L'OS ET L'ARÊTE du Bouche à Oreille n°114 Juil 2020

LE PRIX N’EST PAS LA VALEUR

Le 15 mai dernier à la télé, l’émission C dans l’Air sur la 5. Blabla entre experts de tout, c’est-à-dire souvent de rien. Thème du jour pendant le confinement: « Vacances: alors on réserve? ». Les invités spécialistes répondent aux questions des téléspectateurs quand arrive celle-ci: « Pour que les français réservent, les campings, les hôtels, les restaurants devront proposer des prix attractifs, le feront-ils? »

Qu’importe ici les réponses dont celles du pourtant brillant économiste Jean-Marc Daniel (en photo) qui reste ici planté dans une rhétorique soporifique. De toute façon, l’intérêt est plutôt dans la question: qu’est-ce qu’un prix attractif?

On peut considérer que pour un camping, un prix « attractif » est un prix « moins cher que la valeur« , valeur calculée en rapport de la qualité de son emplacement, de la commune, de son standing, des services, masse salariale etc. Pour un hôtel c’est un peu la même chose, il existe même des classifications officielles (parfois obscures) pour les catégoriser. Il faut noter que dans les deux cas, l’investissement foncier initial est souvent important et que, en faisant court, les frais sont (presque) identiques, quune chambre d’hôtel soit vide ou occupée! Autrement dit quand l’hôtelier sait qu’il ne va pas « remplir », il peut communiquer sur des tarifs au rabais avec le soutien de sites comme Booking… dont il se plaint du « racket » quand il doit passer à la caisse! Bref!

Pour un restaurant en tout cas un vrai avec du vrai personnel et non de ces boites à apprentis non encadrés corvéables à souhait et qui sont pourtant la majorité du personnel dans certains établissement où ils n’apprennent rien, ce qui est interdit ce n’est pas la même limonade: la donne est différente.

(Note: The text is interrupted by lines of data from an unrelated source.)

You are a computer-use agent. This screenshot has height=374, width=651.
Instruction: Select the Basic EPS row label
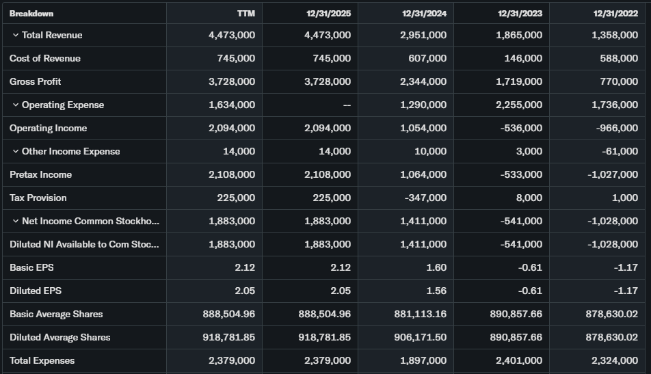(x=31, y=268)
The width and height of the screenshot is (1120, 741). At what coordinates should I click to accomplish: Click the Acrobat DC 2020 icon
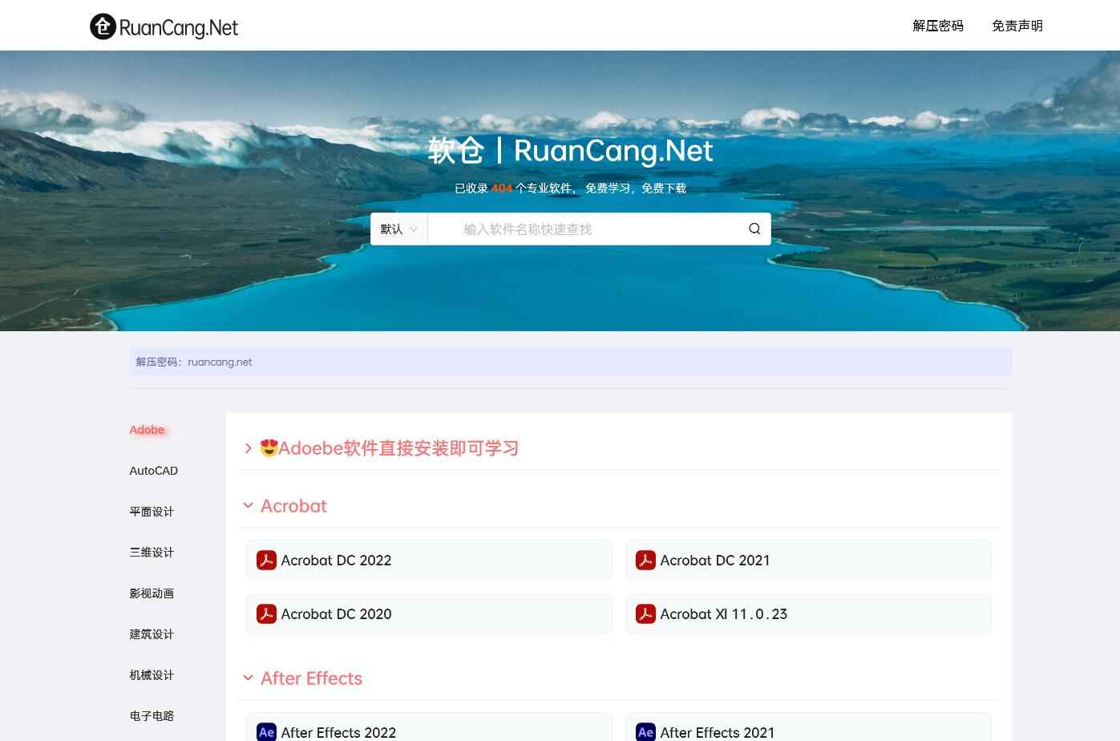click(x=266, y=614)
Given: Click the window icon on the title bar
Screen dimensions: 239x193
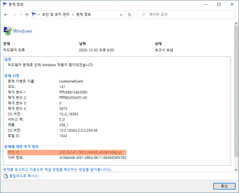Looking at the screenshot, I should (x=5, y=4).
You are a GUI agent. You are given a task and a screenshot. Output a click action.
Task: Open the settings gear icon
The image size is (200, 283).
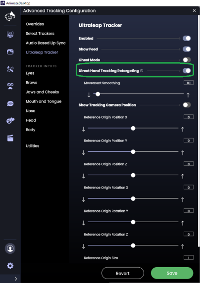pyautogui.click(x=10, y=266)
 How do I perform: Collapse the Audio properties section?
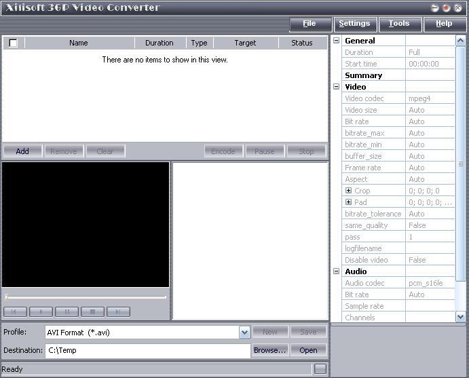337,271

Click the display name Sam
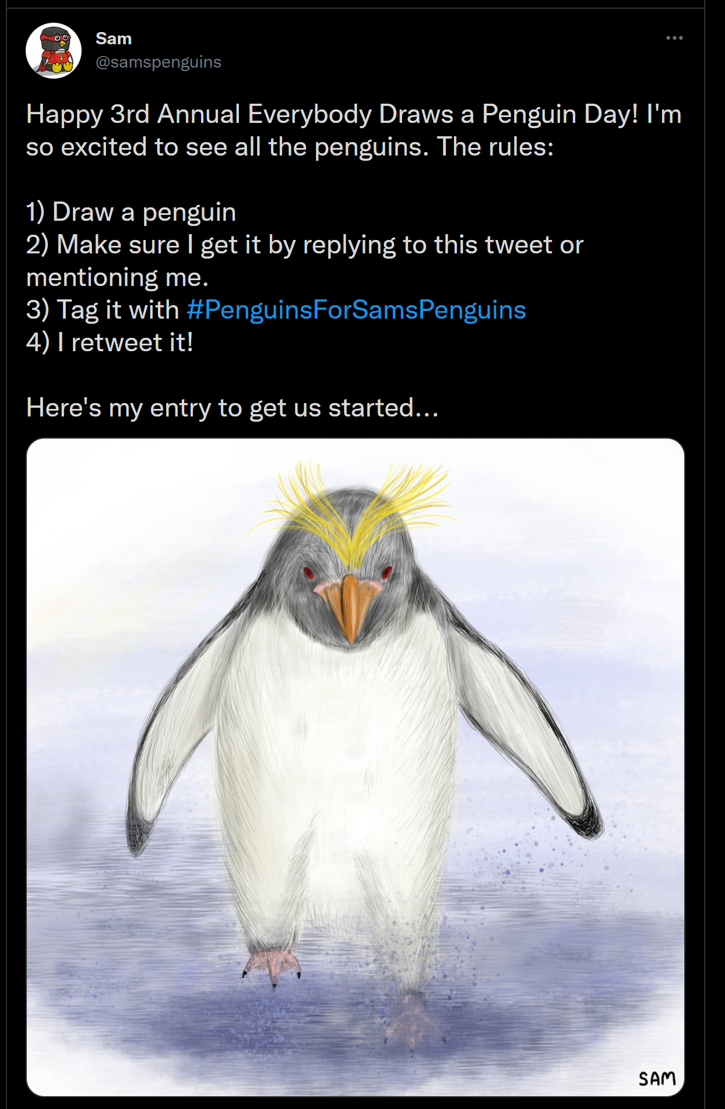tap(114, 38)
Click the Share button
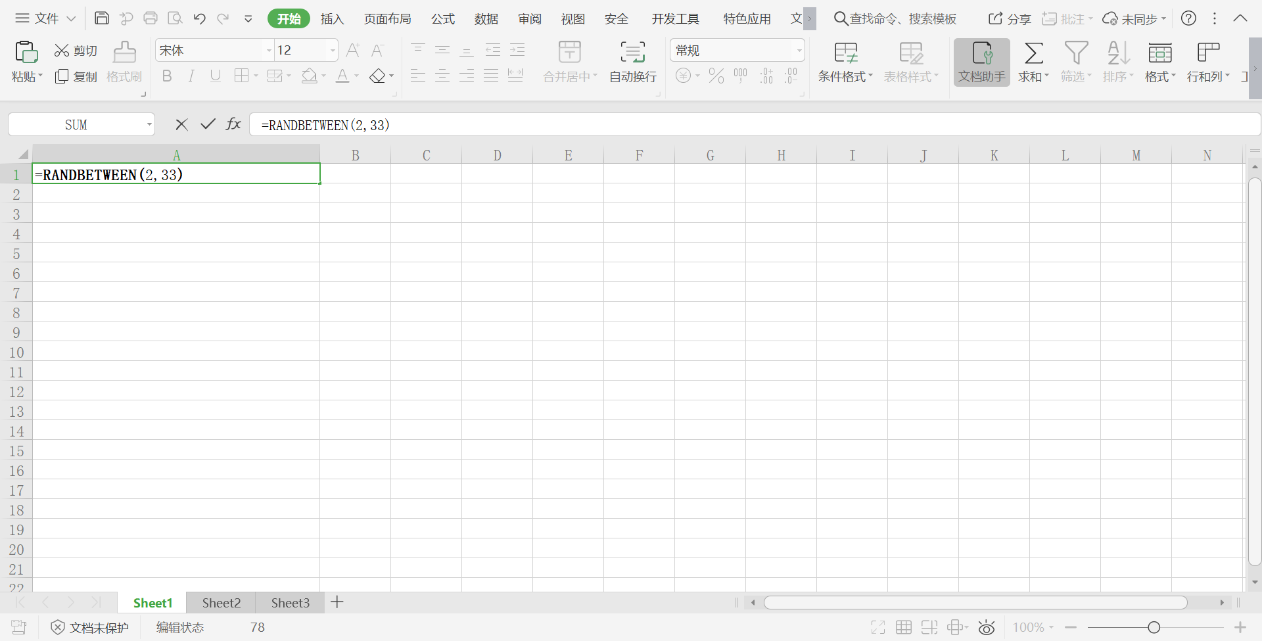 point(1010,19)
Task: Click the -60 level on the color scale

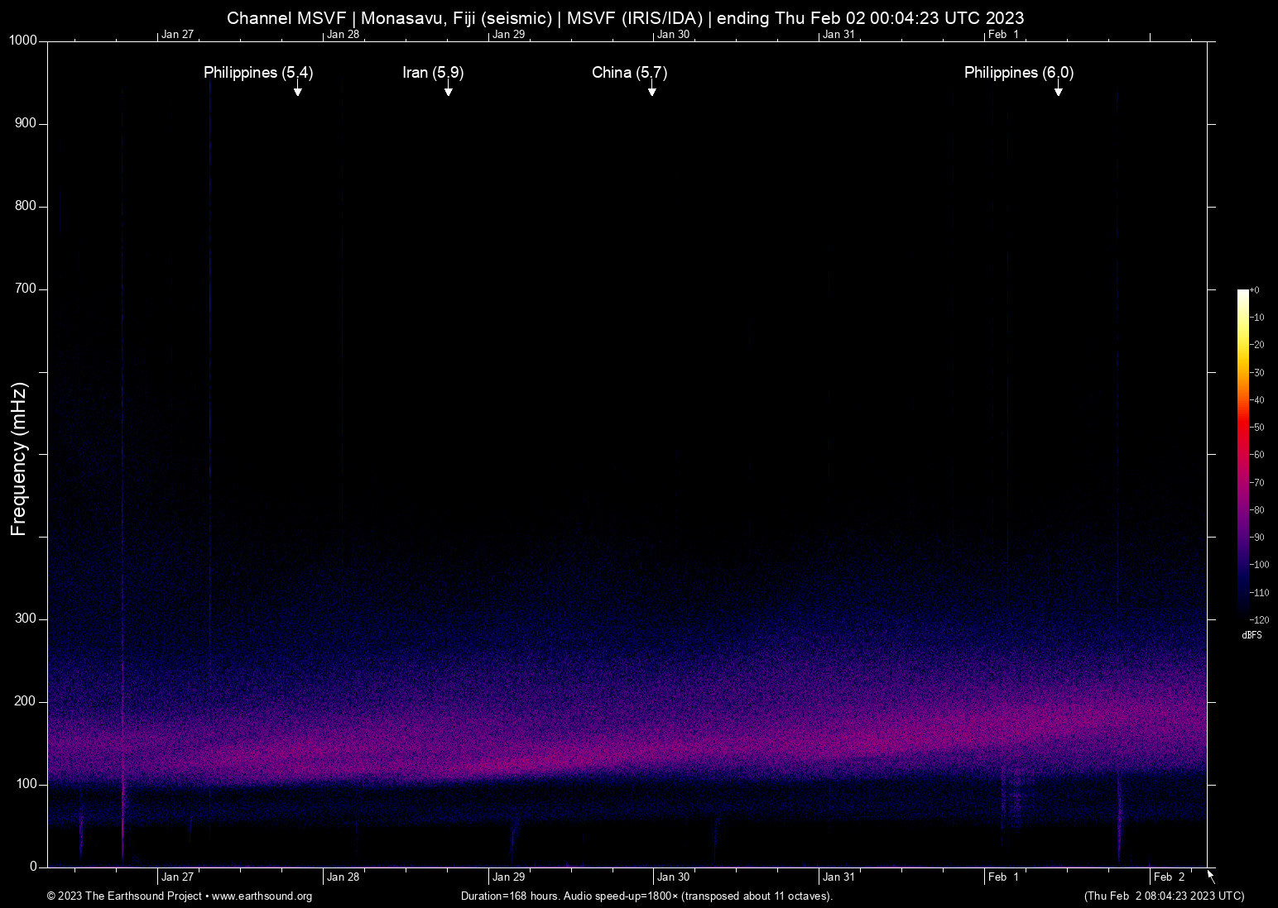Action: pos(1257,455)
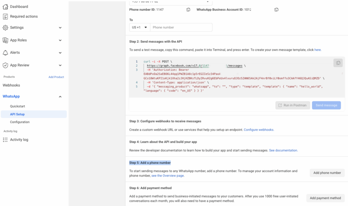Copy the Phone number ID

tap(188, 10)
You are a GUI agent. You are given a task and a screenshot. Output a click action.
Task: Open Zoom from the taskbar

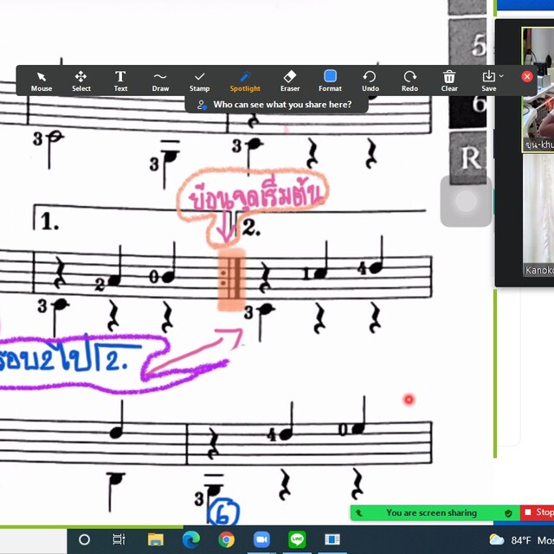(x=261, y=539)
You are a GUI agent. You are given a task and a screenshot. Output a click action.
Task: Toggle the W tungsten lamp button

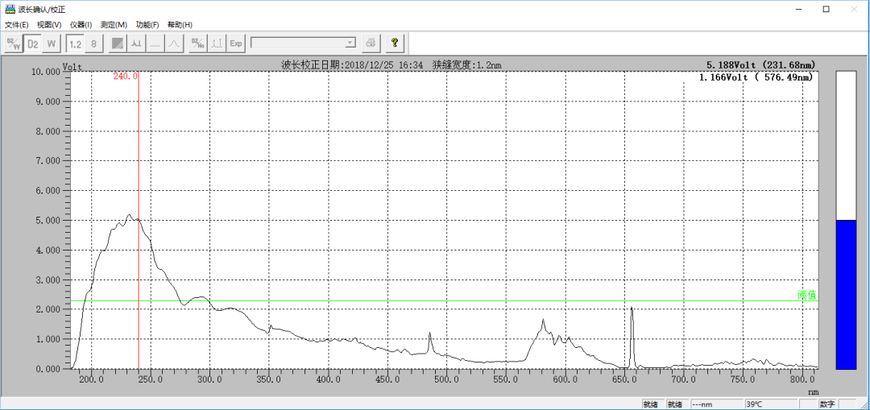pos(52,43)
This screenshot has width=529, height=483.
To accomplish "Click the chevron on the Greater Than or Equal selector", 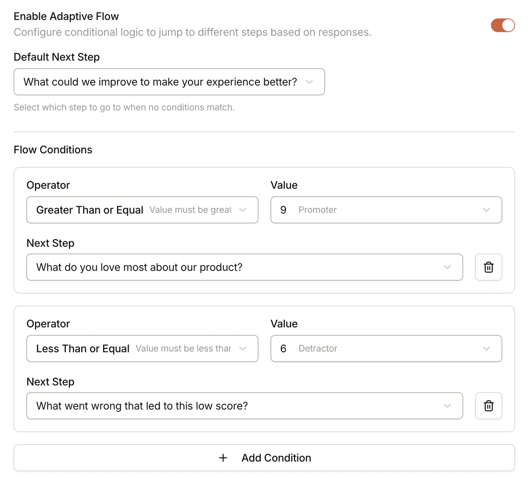I will point(243,210).
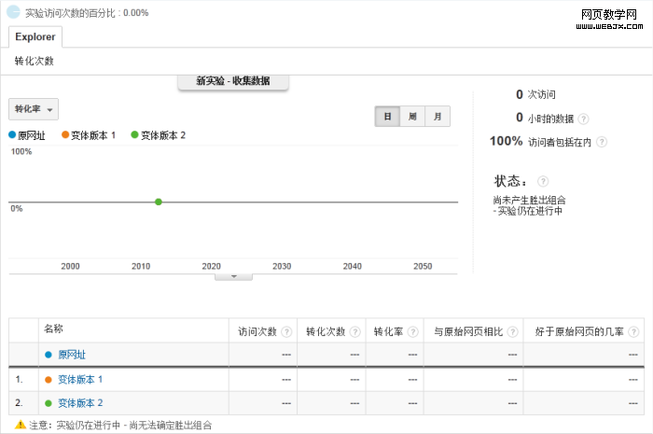Click help icon next to 小时的数据
The width and height of the screenshot is (653, 434).
[583, 119]
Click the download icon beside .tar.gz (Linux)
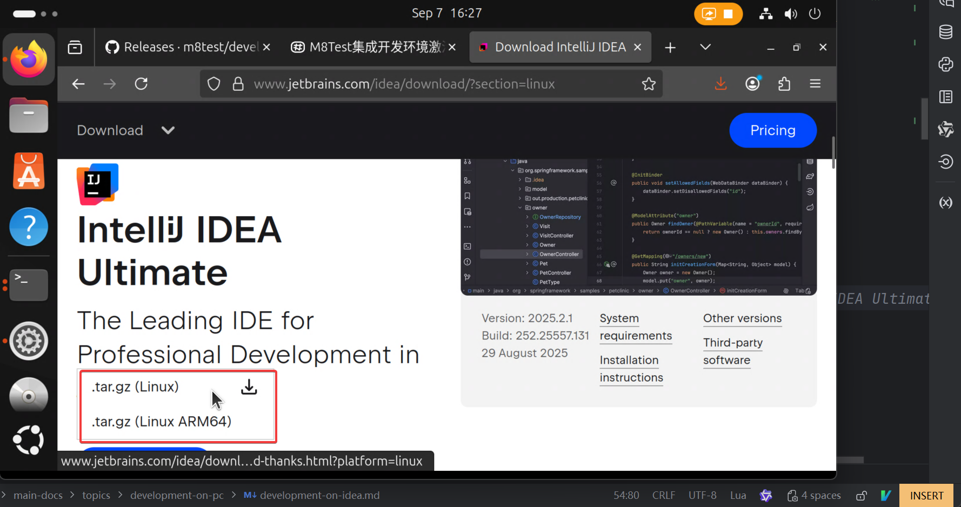The height and width of the screenshot is (507, 961). 249,387
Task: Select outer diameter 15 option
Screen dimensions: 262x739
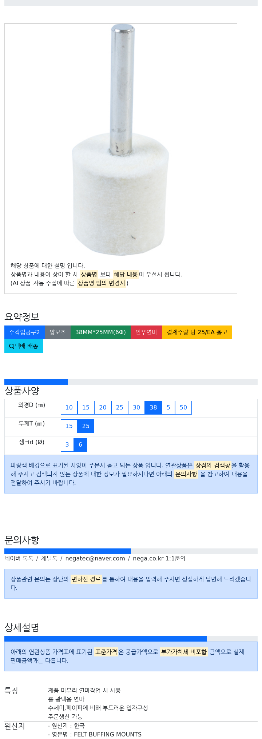Action: [x=86, y=407]
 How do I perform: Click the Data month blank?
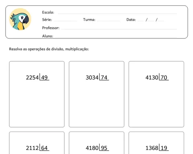pyautogui.click(x=151, y=20)
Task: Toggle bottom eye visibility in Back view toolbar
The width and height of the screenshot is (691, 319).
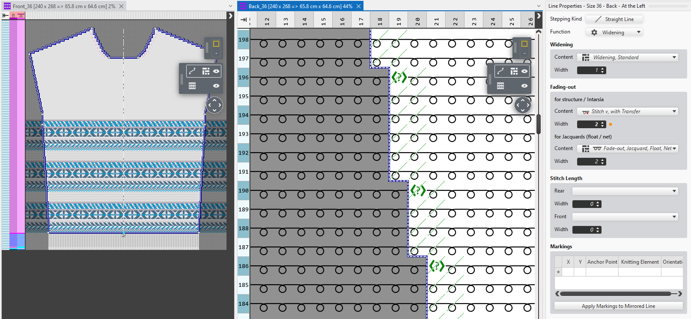Action: pos(524,86)

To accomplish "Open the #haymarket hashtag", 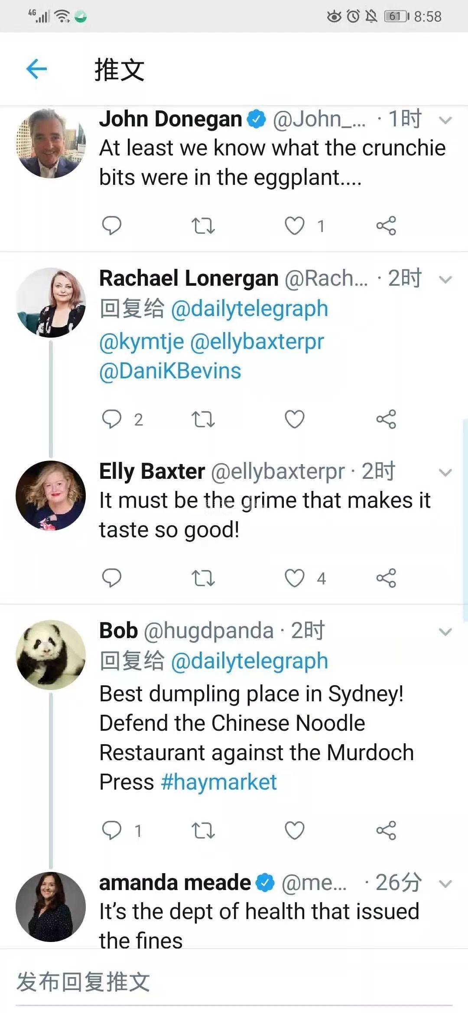I will (219, 782).
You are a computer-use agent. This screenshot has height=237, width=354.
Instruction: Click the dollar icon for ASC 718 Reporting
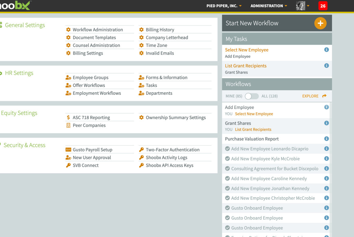tap(68, 118)
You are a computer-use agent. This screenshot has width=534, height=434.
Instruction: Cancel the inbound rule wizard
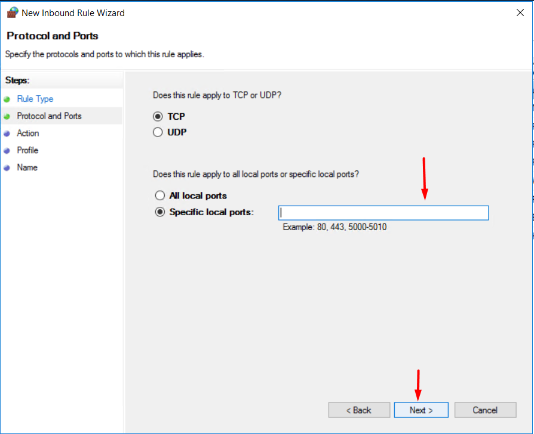click(x=484, y=410)
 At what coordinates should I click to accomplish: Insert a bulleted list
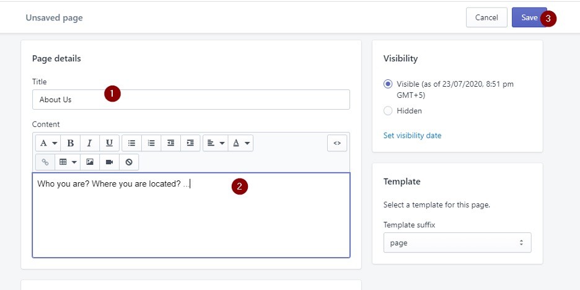click(x=132, y=143)
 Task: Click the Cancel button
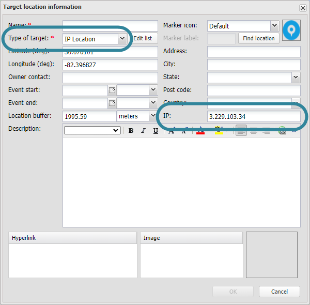click(x=280, y=292)
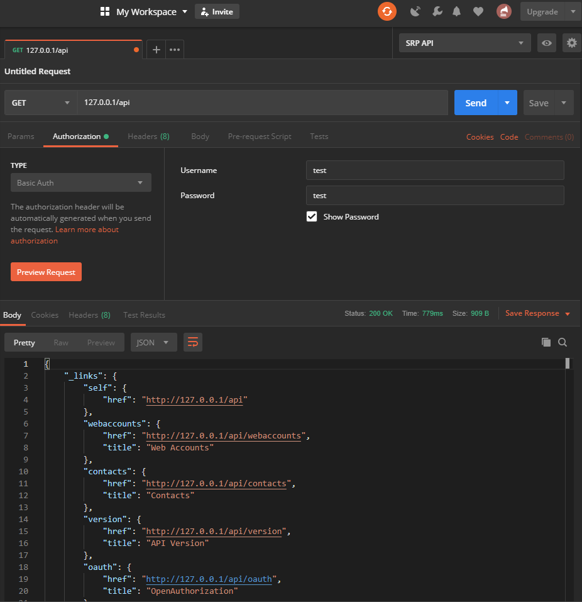
Task: Click the Preview Request button
Action: pos(46,272)
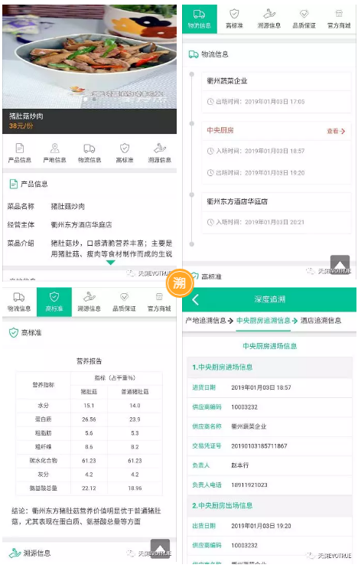
Task: Switch to 酒店追溯信息 tab
Action: pyautogui.click(x=321, y=321)
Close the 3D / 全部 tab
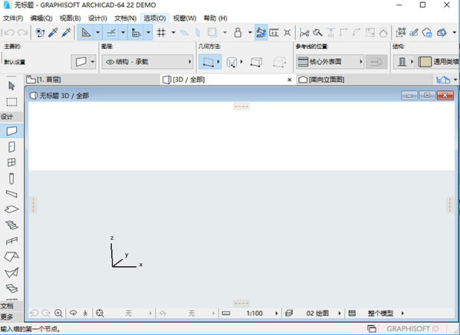Viewport: 460px width, 335px height. click(289, 80)
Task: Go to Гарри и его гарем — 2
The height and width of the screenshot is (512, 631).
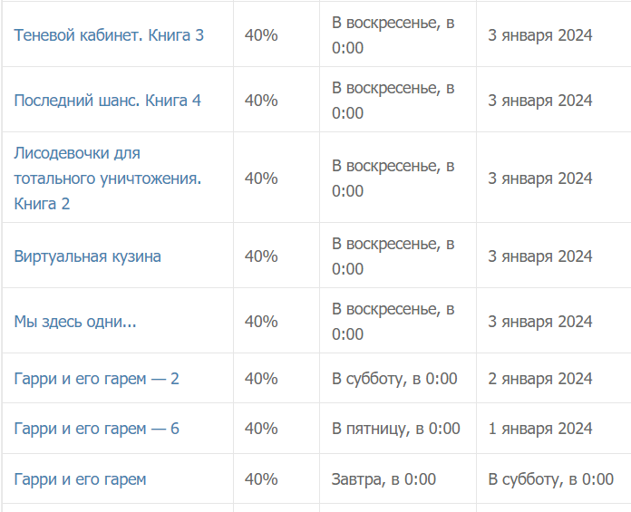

Dans un vrai restaurant tel que nous l’entendons au Bouche à Oreille, il faut des « mains » pour éplucher, cuisiner, laver, nettoyer, servir etc. Et s’il n’y en a pas, des mains, vous ne mangez pas dans un restaurant mais dans un terminal de cuisson sans personnel qualifié, c’est-à-dire équipé de ciseaux et de micro-onde à défaut d’une autre compétence en cuisine. Un transfert de charges: l’industriel fabrique les plats que je paye plus cher que si je savais les faire, mais j’ai moins de personnel à payer. Et il revient moins cher au restaurateur d’embaucher du personnel non qualifié à mi-temps simplement équipé de ciseaux. Facile à comprendre non?

La notion de « prix attractifs«  est une lubie créée par le marché, folie économique libérale qui tire la qualité vers le bas. Le prix d’un produit manufacturé (auto, télé, meuble…) ou d’une prestation aujourd’hui ne représente plus la somme d’heures de travail (salaires+cotisations sociales), de matières premières, de loyer et d’électricité, de crédit et d’entretien etc. Ce principe de cumul de coûts pour définir un prix de revient est aux oubliettes, sauf pour quelques admirables artisans romantiques. Les tarifs se calculent désormais ainsi: quel prix est prêt à mettre le client sur mon produit ou ma prestation? Il ne faut donc pas s’étonner de la baisse de qualité au restaurant, notamment à cause des vendeurs de (fausses) remises et (fausses) promotions* comme La Fourchette (filiale de TripAdvisor), Groupon et tous les autres qui proposent des repas à 40€ remisés à 25€ qui ne valent pas plus que 14€. Les restaurateurs augmentent leurs tarifs de base pour faire une fausse remise donnant… un prix soi-disant attractif. Abomination sociale de la profession inadaptée et fuite du personnel découlent du pathétique: « on ne compte pas les heures en cuisine, ça a toujours été comme ça« .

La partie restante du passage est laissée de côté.